Android applications access native SQLite databases through their Universal Resource Identifiers (URIs), exposed by the Content provider library. By design, the SQLite engine used in the Android system does not enforce access restrictions on database content nor does it log database accesses. Instead, Android enforces read and write permissions on the native providers through which databases are accessed via the mandatory applications permissions system. This system is very coarse grained, however, and can allow applications far greater access to sensitive data than a user might intend.

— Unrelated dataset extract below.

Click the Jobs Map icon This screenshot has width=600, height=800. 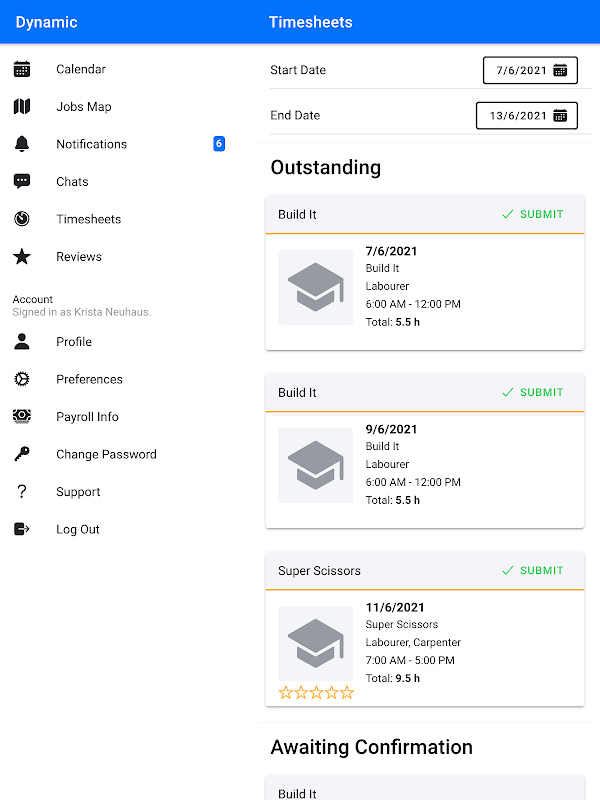click(22, 107)
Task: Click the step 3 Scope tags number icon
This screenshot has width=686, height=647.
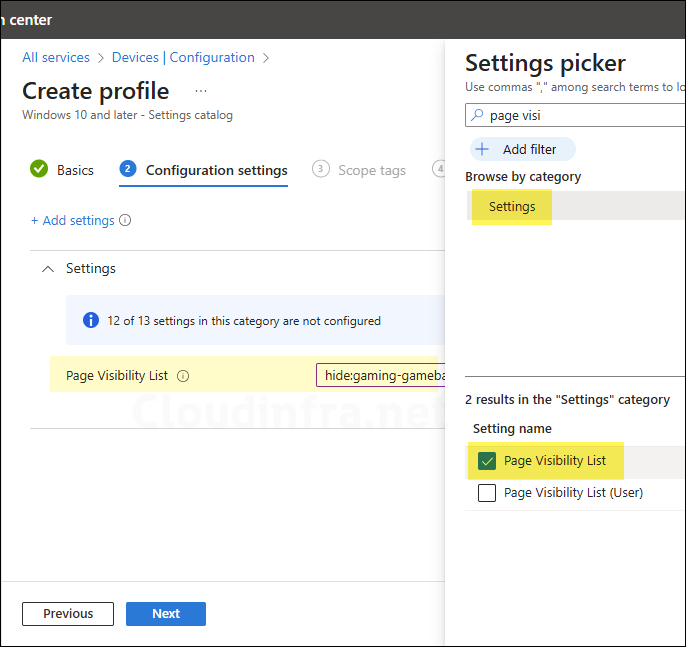Action: point(320,169)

In this paper, we present a novel technique called priVy that merges static bytecode weaving and database query rewriting to achieve low-level access control for Android native providers at the application level. priVy defines access control for both database schema and entities and does not require any modifications to the underlying operating system and/or framework code. Instead, it provides a new Controller stub which is statically woven into the target application and a Controller interface for setting access levels, thus making it accessible and easily adoptable by average users. We provide an evaluation in terms of the resilience of applications to instrumentation as well as static and runtime instrumentation overhead. In our testing, priVy incurs an average of 1032 additional method calls or joinpoints created and it takes an average of 15 seconds to recompile an app and imposes virtually no runtime overhead.

Review:
The paper presents a system (priVy) to provide fine-grained access control to the Android native content providers, such as contacts and calendar. Access to these providers can potentially leak important data or cause other attacks such as denial of service. Therefore the provided solution should help prevent these issues. The technical solution is implemented using aspect-oriented programming and bytecode instrumentation. The experimental results show that runtime overhead is small and the approach works well.

The PC generally liked the paper. The authors presented a solid system with a considerable amount of engineering efforts. The approach, without OS/framework changes, seems to be more easily deployable than some previous solutions. However, the PC felt that the paper could be much stronger if move novel techniques are used, and stronger evaluations are conducted (e.g., using a much larger testing dataset).